Bob Dylan once lamented that he was "stuck inside of Mobile with the Memphis blues again." For manufacturers, though, rather than being a dead end, Mobile is becoming a destination of choice to locate their operations. In May, for instance, German steelmaker ThyssenKrupp AG announced that it plans to build a $4.19 billion steel plant just north of the city.

Mobile is located on the Gulf Coast, and the Alabama Port Authority's decision to build a new terminal on Pinto Island near Mobile played a major role in ThyssenKrupp's decision to locate there, the Associated Press reported. The new steel mill scheduled to open in 2010 will process flat carbon steel and stainless steel and is expected to employ approximately 2,700 people. The plant is reportedly the largest ever announced in Alabama.

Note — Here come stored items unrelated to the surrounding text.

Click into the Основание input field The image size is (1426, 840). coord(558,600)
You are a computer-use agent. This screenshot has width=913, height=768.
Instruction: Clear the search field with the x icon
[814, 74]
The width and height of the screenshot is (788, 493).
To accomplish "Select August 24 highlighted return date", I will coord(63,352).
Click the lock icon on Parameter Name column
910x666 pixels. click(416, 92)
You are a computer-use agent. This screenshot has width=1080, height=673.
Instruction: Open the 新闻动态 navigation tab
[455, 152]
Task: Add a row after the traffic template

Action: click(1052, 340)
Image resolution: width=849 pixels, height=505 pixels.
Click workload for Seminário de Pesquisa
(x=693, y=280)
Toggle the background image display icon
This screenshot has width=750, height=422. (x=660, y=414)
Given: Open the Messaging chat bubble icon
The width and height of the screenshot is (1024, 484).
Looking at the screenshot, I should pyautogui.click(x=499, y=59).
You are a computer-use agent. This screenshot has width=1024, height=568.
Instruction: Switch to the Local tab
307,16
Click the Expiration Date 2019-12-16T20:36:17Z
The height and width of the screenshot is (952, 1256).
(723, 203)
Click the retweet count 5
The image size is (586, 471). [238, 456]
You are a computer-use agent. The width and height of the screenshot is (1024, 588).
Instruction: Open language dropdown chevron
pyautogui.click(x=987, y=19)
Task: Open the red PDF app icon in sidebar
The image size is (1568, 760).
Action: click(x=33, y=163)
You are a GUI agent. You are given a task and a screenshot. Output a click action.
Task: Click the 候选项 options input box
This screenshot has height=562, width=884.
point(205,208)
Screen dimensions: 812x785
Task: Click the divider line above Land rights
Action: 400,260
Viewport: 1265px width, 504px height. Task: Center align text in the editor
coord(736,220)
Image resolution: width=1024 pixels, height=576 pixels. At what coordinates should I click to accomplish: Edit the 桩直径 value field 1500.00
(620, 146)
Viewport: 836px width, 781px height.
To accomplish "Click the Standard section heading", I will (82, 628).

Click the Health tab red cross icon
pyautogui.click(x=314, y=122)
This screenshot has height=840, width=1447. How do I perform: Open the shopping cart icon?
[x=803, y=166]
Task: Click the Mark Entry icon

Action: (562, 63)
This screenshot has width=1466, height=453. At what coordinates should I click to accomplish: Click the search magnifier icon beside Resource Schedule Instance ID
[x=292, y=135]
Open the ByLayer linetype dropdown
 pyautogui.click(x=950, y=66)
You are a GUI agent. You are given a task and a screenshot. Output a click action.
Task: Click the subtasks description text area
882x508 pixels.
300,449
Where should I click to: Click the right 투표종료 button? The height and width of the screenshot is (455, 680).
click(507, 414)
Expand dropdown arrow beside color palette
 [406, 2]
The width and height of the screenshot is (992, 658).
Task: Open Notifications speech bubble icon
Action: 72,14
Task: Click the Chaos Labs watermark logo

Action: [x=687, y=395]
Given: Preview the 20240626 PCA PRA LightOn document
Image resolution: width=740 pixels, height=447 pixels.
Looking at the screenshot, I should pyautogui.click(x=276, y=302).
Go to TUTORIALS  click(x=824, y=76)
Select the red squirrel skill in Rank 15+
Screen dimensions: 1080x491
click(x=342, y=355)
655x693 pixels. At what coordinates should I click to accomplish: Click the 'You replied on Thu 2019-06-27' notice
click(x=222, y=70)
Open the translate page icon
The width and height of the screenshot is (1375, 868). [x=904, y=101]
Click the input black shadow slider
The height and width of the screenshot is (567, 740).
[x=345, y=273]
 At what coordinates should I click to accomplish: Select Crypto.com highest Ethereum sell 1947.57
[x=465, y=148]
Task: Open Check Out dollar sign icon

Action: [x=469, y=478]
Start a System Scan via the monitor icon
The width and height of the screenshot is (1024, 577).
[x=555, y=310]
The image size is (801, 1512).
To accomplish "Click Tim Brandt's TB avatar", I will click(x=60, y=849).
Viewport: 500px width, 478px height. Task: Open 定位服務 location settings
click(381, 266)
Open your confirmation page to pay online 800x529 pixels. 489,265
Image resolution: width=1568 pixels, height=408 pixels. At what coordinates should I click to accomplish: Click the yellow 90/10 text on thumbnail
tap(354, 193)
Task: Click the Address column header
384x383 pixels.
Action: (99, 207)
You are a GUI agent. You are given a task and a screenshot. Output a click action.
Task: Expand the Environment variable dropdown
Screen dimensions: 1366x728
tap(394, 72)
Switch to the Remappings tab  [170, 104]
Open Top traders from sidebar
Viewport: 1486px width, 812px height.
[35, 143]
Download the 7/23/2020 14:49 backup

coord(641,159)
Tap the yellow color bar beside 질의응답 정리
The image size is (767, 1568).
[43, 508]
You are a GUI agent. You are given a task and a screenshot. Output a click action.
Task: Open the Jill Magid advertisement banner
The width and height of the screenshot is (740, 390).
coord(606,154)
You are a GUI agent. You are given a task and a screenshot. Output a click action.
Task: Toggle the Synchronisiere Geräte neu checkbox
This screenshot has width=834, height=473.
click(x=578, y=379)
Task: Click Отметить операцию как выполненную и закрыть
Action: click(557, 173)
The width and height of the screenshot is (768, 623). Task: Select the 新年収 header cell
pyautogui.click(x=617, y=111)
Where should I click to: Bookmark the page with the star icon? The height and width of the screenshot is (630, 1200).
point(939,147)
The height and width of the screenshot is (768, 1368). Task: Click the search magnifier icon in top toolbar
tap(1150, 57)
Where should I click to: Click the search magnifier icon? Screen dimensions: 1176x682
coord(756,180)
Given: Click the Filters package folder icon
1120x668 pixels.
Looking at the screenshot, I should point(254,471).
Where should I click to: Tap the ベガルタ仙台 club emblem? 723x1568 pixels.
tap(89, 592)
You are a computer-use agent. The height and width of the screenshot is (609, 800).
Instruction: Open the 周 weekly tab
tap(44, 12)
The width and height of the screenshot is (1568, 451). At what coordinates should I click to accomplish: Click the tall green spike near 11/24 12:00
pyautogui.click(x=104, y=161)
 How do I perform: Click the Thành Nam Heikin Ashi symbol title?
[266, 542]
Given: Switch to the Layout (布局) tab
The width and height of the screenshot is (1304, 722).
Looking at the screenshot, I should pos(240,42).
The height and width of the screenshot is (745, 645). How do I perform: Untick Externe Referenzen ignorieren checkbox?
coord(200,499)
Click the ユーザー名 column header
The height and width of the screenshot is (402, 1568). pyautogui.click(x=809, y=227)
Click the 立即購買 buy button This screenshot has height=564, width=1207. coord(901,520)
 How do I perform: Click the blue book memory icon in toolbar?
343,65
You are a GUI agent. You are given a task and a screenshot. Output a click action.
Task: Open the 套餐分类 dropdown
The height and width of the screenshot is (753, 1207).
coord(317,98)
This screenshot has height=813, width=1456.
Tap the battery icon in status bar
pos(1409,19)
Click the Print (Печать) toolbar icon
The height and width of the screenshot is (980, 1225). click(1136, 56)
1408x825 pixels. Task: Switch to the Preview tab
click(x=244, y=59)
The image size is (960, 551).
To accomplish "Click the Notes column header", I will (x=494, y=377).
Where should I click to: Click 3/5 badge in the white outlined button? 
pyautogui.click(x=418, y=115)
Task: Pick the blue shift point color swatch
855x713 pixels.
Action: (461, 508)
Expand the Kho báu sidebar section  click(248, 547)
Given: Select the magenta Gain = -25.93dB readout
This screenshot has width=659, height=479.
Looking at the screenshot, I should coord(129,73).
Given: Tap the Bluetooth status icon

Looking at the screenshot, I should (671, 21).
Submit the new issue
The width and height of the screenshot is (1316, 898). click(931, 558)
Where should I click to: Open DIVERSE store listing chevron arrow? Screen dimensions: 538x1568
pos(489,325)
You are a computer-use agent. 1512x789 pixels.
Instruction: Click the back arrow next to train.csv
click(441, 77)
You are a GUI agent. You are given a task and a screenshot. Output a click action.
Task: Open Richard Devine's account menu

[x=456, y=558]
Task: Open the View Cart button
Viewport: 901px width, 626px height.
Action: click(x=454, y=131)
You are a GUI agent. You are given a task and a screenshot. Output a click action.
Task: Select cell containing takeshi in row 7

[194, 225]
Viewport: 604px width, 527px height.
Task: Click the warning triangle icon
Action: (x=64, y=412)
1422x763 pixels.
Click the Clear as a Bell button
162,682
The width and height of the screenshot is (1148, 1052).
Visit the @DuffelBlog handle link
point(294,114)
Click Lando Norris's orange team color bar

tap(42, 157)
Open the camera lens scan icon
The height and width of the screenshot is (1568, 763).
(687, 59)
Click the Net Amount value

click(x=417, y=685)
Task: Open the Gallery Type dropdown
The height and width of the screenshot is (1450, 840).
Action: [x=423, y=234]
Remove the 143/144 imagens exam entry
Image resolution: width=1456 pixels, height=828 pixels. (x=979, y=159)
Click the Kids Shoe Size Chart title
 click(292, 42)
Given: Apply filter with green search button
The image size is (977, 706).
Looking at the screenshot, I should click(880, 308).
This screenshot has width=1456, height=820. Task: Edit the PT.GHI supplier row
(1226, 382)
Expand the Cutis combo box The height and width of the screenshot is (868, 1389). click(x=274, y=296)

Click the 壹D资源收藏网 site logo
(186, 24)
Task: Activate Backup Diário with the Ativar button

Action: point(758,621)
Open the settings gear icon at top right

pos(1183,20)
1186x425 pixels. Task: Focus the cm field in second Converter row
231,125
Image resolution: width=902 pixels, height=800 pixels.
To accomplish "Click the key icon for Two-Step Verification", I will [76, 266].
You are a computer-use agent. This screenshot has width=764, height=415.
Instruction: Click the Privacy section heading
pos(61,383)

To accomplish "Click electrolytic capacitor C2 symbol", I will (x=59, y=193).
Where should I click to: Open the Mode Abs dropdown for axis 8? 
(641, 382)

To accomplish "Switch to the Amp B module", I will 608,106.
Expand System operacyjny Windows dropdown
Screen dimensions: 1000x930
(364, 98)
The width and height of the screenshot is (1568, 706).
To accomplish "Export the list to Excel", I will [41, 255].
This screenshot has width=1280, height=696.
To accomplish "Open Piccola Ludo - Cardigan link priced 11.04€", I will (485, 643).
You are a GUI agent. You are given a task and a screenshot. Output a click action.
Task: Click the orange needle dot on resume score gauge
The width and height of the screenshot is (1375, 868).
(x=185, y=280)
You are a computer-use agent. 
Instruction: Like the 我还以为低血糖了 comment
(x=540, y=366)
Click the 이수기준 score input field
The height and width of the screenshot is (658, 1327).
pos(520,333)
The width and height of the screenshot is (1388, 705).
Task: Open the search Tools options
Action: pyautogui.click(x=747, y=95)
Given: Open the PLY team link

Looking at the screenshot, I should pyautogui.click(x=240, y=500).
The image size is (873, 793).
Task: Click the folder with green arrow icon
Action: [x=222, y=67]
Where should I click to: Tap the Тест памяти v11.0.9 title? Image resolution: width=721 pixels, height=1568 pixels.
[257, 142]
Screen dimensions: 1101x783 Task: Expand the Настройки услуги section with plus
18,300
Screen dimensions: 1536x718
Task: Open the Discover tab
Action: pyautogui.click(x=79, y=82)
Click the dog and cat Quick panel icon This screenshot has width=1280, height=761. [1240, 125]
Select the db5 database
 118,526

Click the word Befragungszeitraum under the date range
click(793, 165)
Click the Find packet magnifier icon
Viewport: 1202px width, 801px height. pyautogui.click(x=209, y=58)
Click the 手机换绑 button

Container berth in downtown Mobile.In the past two years, the city has attracted several other large business investments from the aerospace and shipbuilding industries. In 2005 EADS North America selected Mobile's Brookley Industrial Complex as the site for production of its KC-330 tanker and as the location of a new Airbus engineering center. Shipbuilder Austal USA opened a shipyard in Mobile to build high-speed catamaran ferry ships. The yard opened in 2005 with approximately 200 employees and is expected to expand to 1,000 jobs, according to the Mobile Area Chamber of Commerce.

In February, IndustryWeek's sister magazine Expansion Management ranked Mobile No. 27 on its list of "America's 50 Hottest Cities" to expand or relocate facilities.